> [Document passage]:

#####

Extensive ablation shows that regularization via both branches is essential: Text-SPM alone can harm performance due to uncoordinated semantic deviations, while Image-SPM alone provides moderate benefits. Their combination yields consistent performance boosts.
Experimental Analysis
Quantitative results establish Pi-Seg as a strong and robust baseline. On both OVRSISBenchV1 and the substantially more challenging OVRSISBenchV2, Pi-Seg achieves the best or highly competitive mean mIoU and mACC across both ViT-B and ViT-L configurations. For instance, on OVRSISBenchV2 with ViT-L, Pi-Seg achieves m-mIoU = 44.40 and m-mACC = 63.16, outperforming prior state-of-the-art heavy frameworks (2604.15652). Performance gains are robust across multiple perturbation distributions and parameter regimes, and remain stable under varying random seeds.

#####

> [Task requirements]:
- a) In the Pi-Seg passage, what is the effect of using Text-SPM alone?
- b) Reproduce the Pi-Seg passage verbatim from "Experimental Analysis" to "varying random seeds.".

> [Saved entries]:
#####

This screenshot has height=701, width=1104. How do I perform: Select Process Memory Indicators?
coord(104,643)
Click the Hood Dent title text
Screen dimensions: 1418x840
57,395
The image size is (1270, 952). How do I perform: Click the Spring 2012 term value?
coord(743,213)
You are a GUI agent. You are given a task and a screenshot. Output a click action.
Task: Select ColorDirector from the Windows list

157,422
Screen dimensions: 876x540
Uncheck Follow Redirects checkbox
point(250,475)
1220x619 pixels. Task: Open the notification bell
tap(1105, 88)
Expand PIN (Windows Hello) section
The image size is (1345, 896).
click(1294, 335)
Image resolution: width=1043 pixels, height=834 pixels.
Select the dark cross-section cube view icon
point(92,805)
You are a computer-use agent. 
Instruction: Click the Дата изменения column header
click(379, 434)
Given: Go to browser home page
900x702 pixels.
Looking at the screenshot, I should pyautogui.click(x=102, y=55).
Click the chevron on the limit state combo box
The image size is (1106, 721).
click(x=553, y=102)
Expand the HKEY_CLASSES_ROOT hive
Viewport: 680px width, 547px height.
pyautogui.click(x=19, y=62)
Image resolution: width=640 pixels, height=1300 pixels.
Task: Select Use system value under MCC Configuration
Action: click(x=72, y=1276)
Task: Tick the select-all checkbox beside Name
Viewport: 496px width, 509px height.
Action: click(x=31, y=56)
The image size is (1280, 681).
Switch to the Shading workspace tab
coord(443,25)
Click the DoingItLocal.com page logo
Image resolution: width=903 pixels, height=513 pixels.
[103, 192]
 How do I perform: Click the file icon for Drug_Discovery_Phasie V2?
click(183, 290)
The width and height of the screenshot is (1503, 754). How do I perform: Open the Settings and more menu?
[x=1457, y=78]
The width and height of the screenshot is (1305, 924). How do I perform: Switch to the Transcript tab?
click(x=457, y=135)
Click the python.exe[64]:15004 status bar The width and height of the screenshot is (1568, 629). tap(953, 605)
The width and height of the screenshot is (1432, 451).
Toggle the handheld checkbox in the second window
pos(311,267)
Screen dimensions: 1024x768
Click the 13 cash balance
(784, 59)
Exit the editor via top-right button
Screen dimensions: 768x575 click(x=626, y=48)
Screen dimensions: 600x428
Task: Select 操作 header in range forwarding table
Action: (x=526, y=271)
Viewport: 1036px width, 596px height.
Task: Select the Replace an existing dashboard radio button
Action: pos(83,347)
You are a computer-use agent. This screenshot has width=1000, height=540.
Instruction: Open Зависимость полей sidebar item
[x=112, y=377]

#####

> [Written answers]:
- a) Text-SPM alone can harm performance due to uncoordinated semantic deviations.

- b)
Experimental Analysis
Quantitative results establish Pi-Seg as a strong and robust baseline. On both OVRSISBenchV1 and the substantially more challenging OVRSISBenchV2, Pi-Seg achieves the best or highly competitive mean mIoU and mACC across both ViT-B and ViT-L configurations. For instance, on OVRSISBenchV2 with ViT-L, Pi-Seg achieves m-mIoU = 44.40 and m-mACC = 63.16, outperforming prior state-of-the-art heavy frameworks (2604.15652). Performance gains are robust across multiple perturbation distributions and parameter regimes, and remain stable under varying random seeds.